Monday, May 5, 2014

Fullness

The paradox of our silence, emptiness, stillness is that in the absence of our activity we discover the presence of God. What had seemed an empty nothing is in fact filled with the fullness of Christ who "fill[s] all things" (Eph 4:10).

Many others have said it better than I could, so I will simply quote a couple of my favorites.

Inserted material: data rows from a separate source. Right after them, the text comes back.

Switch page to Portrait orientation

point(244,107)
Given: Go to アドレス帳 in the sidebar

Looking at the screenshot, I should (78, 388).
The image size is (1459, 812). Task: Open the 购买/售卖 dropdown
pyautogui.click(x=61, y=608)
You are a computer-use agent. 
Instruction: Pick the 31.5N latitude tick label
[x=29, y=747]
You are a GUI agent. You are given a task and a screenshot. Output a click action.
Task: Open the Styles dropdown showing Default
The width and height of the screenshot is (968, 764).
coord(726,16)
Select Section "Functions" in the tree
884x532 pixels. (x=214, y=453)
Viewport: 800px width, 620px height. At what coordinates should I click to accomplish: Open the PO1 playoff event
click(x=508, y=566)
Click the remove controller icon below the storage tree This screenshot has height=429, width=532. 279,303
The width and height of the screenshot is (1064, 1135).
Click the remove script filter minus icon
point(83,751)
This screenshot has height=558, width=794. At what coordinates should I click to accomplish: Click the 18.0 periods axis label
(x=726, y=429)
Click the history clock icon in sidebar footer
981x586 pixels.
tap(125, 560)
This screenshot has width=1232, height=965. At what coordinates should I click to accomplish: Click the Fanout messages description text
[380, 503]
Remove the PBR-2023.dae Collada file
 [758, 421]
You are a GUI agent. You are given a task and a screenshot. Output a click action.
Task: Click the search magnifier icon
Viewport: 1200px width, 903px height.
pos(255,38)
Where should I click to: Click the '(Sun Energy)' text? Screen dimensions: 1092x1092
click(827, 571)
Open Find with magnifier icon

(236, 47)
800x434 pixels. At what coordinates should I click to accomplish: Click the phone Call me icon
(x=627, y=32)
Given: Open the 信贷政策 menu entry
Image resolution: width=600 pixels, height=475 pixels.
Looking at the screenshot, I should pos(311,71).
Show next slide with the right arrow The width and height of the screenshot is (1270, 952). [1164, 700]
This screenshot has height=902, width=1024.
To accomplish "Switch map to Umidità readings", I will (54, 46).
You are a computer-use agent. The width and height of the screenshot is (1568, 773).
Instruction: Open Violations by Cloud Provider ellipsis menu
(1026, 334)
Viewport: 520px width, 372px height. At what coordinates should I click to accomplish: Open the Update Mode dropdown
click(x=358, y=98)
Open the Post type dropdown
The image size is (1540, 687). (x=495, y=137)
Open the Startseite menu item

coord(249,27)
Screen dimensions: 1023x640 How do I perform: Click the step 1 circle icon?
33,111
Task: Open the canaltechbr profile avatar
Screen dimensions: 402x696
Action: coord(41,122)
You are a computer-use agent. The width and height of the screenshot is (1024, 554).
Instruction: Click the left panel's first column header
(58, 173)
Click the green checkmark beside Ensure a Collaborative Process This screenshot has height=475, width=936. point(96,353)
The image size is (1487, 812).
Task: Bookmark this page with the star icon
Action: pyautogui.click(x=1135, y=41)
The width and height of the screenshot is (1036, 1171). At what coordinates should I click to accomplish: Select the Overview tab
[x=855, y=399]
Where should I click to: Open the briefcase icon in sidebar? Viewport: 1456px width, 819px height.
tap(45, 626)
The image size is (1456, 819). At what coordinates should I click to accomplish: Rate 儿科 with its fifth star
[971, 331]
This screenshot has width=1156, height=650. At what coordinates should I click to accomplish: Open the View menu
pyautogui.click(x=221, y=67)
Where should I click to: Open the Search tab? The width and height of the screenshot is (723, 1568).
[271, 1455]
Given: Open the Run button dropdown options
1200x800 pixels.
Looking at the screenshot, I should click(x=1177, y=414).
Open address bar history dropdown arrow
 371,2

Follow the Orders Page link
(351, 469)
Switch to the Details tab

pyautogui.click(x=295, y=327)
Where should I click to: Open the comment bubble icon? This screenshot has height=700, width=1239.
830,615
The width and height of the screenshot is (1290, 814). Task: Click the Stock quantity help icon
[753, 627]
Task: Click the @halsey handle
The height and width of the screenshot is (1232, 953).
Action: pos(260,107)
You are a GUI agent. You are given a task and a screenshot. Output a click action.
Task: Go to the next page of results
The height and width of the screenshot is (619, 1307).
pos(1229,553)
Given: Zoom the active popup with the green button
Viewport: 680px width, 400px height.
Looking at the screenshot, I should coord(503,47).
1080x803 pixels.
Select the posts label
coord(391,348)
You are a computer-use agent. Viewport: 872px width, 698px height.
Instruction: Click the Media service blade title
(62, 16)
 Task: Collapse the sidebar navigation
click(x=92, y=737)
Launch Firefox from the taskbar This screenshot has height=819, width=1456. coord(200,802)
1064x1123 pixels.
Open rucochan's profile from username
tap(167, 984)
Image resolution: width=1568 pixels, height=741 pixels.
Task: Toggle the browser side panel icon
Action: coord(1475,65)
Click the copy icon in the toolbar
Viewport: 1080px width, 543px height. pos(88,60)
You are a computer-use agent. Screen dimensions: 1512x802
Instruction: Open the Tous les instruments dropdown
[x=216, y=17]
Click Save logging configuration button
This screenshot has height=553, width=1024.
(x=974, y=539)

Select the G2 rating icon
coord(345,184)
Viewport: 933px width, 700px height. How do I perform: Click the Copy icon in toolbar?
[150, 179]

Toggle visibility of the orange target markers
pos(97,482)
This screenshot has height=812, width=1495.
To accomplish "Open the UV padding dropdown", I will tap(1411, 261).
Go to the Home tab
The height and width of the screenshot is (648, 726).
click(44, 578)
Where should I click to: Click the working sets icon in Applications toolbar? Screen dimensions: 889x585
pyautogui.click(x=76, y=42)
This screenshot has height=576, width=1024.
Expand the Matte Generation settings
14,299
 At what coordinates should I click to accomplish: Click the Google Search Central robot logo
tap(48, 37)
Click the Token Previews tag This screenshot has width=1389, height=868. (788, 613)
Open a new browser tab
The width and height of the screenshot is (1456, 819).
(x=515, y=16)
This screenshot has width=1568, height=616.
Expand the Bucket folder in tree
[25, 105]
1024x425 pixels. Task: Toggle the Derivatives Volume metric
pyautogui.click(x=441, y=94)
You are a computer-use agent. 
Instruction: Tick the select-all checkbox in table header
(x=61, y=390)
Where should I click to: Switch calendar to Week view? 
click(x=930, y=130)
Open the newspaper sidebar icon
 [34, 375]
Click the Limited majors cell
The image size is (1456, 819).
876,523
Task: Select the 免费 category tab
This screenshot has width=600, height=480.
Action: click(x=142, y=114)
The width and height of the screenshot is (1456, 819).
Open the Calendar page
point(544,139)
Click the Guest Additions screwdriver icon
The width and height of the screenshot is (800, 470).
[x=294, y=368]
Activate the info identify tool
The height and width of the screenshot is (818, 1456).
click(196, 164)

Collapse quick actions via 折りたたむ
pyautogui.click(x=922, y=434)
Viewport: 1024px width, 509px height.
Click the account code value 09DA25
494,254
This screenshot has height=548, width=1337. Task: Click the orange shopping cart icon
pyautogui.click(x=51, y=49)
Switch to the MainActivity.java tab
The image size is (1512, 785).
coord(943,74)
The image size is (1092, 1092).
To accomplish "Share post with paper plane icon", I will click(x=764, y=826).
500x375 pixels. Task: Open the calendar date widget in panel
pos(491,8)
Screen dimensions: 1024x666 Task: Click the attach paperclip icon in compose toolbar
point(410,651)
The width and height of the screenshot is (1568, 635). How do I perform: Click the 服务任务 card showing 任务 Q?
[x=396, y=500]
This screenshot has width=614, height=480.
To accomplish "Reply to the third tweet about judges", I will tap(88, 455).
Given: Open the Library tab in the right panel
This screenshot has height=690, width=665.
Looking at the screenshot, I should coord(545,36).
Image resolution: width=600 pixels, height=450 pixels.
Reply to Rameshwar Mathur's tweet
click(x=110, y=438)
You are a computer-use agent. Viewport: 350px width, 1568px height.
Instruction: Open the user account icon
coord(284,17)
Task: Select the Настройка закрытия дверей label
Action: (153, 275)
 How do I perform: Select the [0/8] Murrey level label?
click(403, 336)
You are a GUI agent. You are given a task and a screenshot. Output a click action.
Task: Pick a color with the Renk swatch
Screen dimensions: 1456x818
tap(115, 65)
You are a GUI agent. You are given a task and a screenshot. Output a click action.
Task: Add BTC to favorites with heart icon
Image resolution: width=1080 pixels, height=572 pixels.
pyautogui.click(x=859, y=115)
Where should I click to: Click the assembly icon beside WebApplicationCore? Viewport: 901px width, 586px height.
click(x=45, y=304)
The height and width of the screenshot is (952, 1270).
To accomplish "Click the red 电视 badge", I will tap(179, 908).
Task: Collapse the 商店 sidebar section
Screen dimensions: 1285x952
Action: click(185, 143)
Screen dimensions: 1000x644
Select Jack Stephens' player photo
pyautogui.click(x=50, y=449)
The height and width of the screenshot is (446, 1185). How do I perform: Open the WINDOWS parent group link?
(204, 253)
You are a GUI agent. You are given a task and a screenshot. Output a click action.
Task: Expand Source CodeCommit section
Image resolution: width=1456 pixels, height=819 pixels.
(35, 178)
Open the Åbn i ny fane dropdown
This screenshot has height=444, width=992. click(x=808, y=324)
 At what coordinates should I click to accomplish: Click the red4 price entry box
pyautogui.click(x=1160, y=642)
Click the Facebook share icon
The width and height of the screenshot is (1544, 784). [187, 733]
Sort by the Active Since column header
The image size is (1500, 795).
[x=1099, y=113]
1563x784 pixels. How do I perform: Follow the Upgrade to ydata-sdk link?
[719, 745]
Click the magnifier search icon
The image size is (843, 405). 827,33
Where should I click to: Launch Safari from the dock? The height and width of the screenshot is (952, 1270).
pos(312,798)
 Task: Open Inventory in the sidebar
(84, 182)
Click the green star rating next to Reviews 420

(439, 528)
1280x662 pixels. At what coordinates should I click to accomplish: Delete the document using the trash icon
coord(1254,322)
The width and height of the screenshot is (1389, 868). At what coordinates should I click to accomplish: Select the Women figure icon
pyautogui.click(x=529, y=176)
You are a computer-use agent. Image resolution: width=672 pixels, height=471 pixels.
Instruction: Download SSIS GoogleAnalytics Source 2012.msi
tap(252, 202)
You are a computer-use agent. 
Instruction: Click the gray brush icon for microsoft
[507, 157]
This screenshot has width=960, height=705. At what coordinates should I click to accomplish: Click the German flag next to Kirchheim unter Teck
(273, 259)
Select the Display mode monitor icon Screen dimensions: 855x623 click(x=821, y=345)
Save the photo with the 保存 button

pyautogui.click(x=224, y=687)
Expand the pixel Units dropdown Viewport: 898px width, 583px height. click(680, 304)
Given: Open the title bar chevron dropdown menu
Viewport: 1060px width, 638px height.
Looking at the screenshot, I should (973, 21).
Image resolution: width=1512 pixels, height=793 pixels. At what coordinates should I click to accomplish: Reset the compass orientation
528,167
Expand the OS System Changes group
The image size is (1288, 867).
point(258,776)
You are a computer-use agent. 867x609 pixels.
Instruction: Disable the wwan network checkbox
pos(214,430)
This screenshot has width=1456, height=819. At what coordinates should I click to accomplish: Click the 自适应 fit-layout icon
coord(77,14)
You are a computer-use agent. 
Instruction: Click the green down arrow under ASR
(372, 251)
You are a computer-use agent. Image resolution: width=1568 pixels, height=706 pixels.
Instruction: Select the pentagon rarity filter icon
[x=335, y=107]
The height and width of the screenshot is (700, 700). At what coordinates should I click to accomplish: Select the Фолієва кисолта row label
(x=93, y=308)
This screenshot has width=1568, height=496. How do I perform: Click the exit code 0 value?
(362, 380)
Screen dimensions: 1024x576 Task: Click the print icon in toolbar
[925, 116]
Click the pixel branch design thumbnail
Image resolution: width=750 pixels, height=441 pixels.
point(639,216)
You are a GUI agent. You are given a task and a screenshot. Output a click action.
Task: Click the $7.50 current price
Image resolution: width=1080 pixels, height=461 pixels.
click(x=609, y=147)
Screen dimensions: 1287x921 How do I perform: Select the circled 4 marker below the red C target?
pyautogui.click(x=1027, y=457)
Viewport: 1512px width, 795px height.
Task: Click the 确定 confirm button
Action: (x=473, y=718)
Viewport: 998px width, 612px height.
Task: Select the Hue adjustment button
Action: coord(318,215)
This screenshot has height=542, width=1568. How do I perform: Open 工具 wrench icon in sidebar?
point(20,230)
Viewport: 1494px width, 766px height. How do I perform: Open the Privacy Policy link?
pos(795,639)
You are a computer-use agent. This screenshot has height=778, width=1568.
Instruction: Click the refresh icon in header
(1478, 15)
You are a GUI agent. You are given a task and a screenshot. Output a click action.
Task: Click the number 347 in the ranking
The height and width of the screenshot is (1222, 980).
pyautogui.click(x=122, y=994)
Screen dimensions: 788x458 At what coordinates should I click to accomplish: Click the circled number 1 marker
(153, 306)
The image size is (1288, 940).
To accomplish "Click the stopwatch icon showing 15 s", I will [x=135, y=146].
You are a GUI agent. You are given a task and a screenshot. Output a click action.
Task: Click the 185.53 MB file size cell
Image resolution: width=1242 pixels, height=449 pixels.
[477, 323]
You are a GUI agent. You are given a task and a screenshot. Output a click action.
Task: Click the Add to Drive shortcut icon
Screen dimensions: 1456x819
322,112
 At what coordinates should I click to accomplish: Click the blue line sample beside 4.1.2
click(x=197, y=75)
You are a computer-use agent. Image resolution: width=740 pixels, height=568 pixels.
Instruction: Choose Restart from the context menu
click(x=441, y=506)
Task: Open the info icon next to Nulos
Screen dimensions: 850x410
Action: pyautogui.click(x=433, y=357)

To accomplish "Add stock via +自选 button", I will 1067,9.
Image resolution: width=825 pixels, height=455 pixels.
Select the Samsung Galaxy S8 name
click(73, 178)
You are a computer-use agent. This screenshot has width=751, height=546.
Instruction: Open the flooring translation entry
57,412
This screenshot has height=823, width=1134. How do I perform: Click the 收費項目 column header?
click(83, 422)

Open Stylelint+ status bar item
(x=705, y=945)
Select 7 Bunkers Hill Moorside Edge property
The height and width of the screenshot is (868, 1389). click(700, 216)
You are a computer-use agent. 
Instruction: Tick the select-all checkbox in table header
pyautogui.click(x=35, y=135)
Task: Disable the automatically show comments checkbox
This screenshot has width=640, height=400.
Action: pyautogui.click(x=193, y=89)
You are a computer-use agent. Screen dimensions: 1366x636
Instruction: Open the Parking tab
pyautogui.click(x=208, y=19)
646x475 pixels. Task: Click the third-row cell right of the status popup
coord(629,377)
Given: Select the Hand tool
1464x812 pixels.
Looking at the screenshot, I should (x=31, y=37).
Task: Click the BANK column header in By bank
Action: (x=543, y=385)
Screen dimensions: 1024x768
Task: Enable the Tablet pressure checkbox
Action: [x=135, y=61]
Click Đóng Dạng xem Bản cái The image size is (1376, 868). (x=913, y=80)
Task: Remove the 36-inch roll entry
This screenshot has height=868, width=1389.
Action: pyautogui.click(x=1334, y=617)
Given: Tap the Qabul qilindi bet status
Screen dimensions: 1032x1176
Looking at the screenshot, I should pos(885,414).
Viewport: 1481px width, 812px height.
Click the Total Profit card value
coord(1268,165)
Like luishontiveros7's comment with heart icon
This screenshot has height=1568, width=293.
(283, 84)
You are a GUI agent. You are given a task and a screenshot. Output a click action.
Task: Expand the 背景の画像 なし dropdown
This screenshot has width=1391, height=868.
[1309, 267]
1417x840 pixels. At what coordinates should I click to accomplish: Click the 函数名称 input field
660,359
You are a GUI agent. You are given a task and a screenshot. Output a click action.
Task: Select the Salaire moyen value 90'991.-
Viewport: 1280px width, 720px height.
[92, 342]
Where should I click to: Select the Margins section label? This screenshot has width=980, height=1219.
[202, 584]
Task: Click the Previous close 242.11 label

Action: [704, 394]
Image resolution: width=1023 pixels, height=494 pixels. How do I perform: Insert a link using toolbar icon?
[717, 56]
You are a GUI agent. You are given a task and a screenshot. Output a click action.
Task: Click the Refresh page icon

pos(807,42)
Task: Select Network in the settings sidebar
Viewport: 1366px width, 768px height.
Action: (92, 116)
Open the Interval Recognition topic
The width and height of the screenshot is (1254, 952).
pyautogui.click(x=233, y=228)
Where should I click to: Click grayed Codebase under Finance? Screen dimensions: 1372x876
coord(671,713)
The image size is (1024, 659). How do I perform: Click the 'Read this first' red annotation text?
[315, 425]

From "Hope" by songwriter Michael Card:
Hope that you can see is really no hope at all 
And like children who see faces in the clouds 
We hopefully listen to the silence of life 
And find that it is shouting out loud 

And from "Out of the Silent Planet" by C.S. Lewis:
 “But Ransom, as time wore on, became aware of another and more spiritual cause for his progressive lightening and exultation of heart. A nightmare, long engendered in the modern mind by the mythology that follows in the wake of science, was falling off him. He had read of 'Space': at the back of his thinking for years had lurked the dismal fancy of the black, cold vacuity, the utter deadness, which was supposed to separate the worlds. He had not known how much it affected him till now-now that the very name 'Space' seemed a blasphemous libel for this empyrean ocean of radiance in which they swam. He could not call it 'dead'; he felt life pouring into him from it every moment. How indeed should it be otherwise, since out of this ocean all the worlds and all their life had come? He had thought it barren: he now saw that it was the womb of worlds, whose blazing and innumerable offspring looked down nightly even upon the earth with so many eyes-and here, with how many more! No: Space was the wrong name.”